We are entering an age in which content is not curated for individuals but created for them; drug creation is not a case of trial and error but an accelerated process of targeted molecular generation and simulation; AI agents dynamically synthesise and execute plans or tasks toward goals rather than await our input like “traditional” AI systems have done in the past. Then there is the central premise of Kondratiev waves—diminished labour costs. Conversational chatbots alone—just one facet of many when it comes to GenAI—are set to reduce labour costs by some $80 billion by 2026. All these things point to us beginning to enter the next stage of the cycle.

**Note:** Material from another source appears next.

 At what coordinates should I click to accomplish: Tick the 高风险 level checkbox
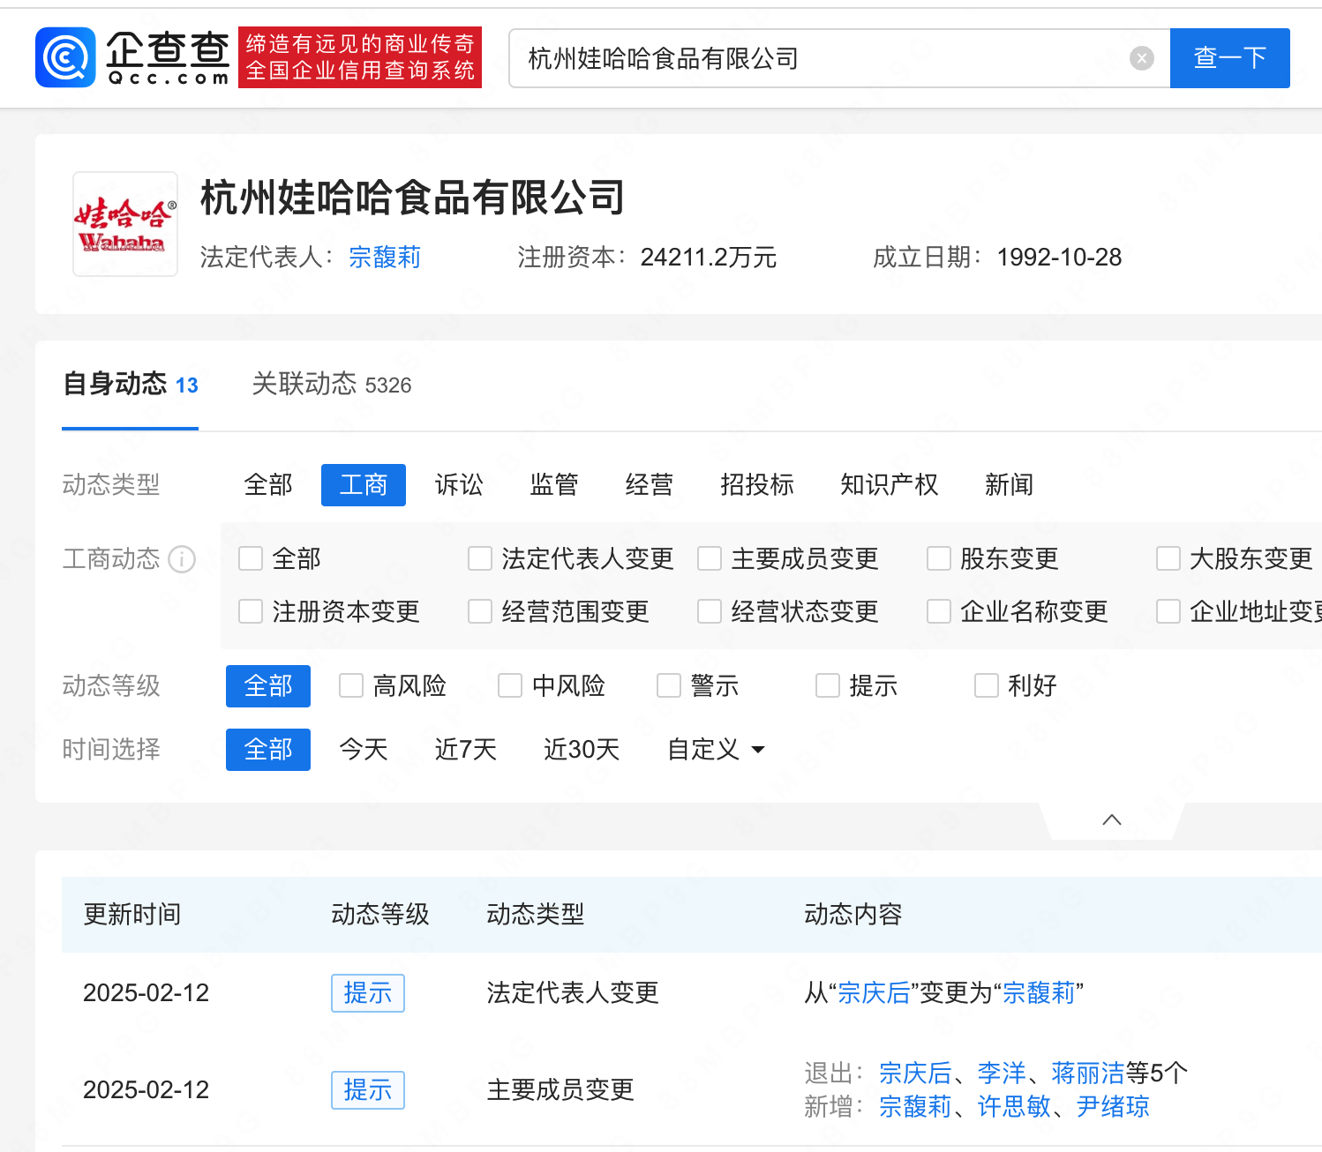351,686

However, whether or not this is the beginning of a new wave remains a question to which we will not know the answer until that answer arrives. But the sense that something is starting is palpable. From the school governors I've spoken to designing new syllabuses around AI, to film directors experimenting with photorealistic worlds via neural radiance fields (NeRFs), to Vatican priests advising companies on their AI ethics, it feels as though there is a gathering consensus that we are on our way to whatever comes next. Breakthroughs in AI, robotics, biotechnology, and renewable energy all point to a new techno-economic paradigm emerging. Government initiatives, demographic shifts, and inter-state competition, meanwhile, all seem to anticipate significant discontinuities on the horizon.

It is also true that the continued expansion of underlying technologies such as semiconductors and lithium batteries suggest that some of the defining technologies, industries, and innovations of this current wave cycle have yet to fully crystallise. It may be that we are still in the fifth wave cycle. Even so, only a year ago, we would have put GenAI, AR/VR, and quantum computing in their embryonic stages. But in June, IBM used a quantum computer to solve a problem that had until then stumped the leading classical methods. That same month, Apple announced their Vision Pro headset. A few months prior, I had founded the world’s first GenAI consultancy, quickly followed by many others. The pace of change is accelerating, so perhaps the speed with which new waves arise will too.

On the anniversary of his death, we await Kondratiev’s sixth wave. For our understanding of the ongoing cyclical passage of progress its arrival represents, we must thank the man whose willingness to confront ideologues in the name of science cost him his life.